Grian gapes. He’s pretty sure everyone else does, too.
“There we go,” Pearl says. There’s exertion in her voice, but not nearly as much as Grian thinks there should be. He’s pretty sure his brain also just got put in a magnet to wipe and restart it though, so maybe he’s wrong. Maybe Impulse was right and he is hollow. Maybe all of them are hollow.
She holds them there for a bit before putting them down with a huff. Grian thinks that wait, maybe she’s shaking a bit? Or maybe he’s just imagining it to make himself feel better about the world.
“I believe there was a box of deepslate?” she says. Still gaping, Grian watches Mumbo pull it from his inventory, stumble on it falling into his arms, and put it down next to Pearl. Pearl picks it up as though it isn’t full of one of the heaviest types of stone there is before putting it in her own inventory. She makes it look, Grian thinks, like she’s picking up him. Or a sack of grapes. Either/or.
“What are you made of?” blurts Impulse, in a tone of voice that sounds concerningly like the tone of voice one uses when Zedaph has started to rub off on them. Grian puts an arm on Impulse’s shoulder, just in case.
“Uh, I mean,” Pearl says.
“Muscles, clearly,” Scar says.
“I mean, sure, most people are made of at least some muscles,” Pearl says.
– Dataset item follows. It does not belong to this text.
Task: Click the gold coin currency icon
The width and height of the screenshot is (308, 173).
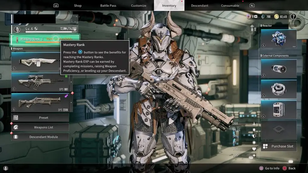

“You’ve been holding out on me,” Grian says.
“I guess I have,” Pearl says, walking over and grabbing Grian by the ankles. He’s slung over her shoulder in a moment. He starts frantically flapping his wings, but even his not-inconsiderable ability to produce force with those things doesn’t dislodge him. “And you—you promised to look at a build for me.”
“But I hate organics!” complains Grian.
“I have the deepslate now, you’re helping look,” Pearl says. Grian continues to flail. Scar laughs at him. Horrible.
As she walks away, Grian hears the following exchange:
“I’m going to give her a bite strength test with Tango.”
A long silence.
“You know what, sure. It’ll be funny.”
He concludes that, like most bets he makes with Mumbo, this had been an awful idea, and he never should have done it. Unfortunately, he had, and now Pearl is going to make him judge how animals she’s built look all day.
Well, he thinks, at least next time there’s something heavy to lift, he knows who to bother?
(The next day, Impulse appears in front of both Grian and Pearl’s base, saying something about density in water. Grian closes the door on him. The doorframe is unfinished, so the door closing doesn’t quite have the same effect, but it gets the point across well. All-in-all, it’s a very average day in Boatem.)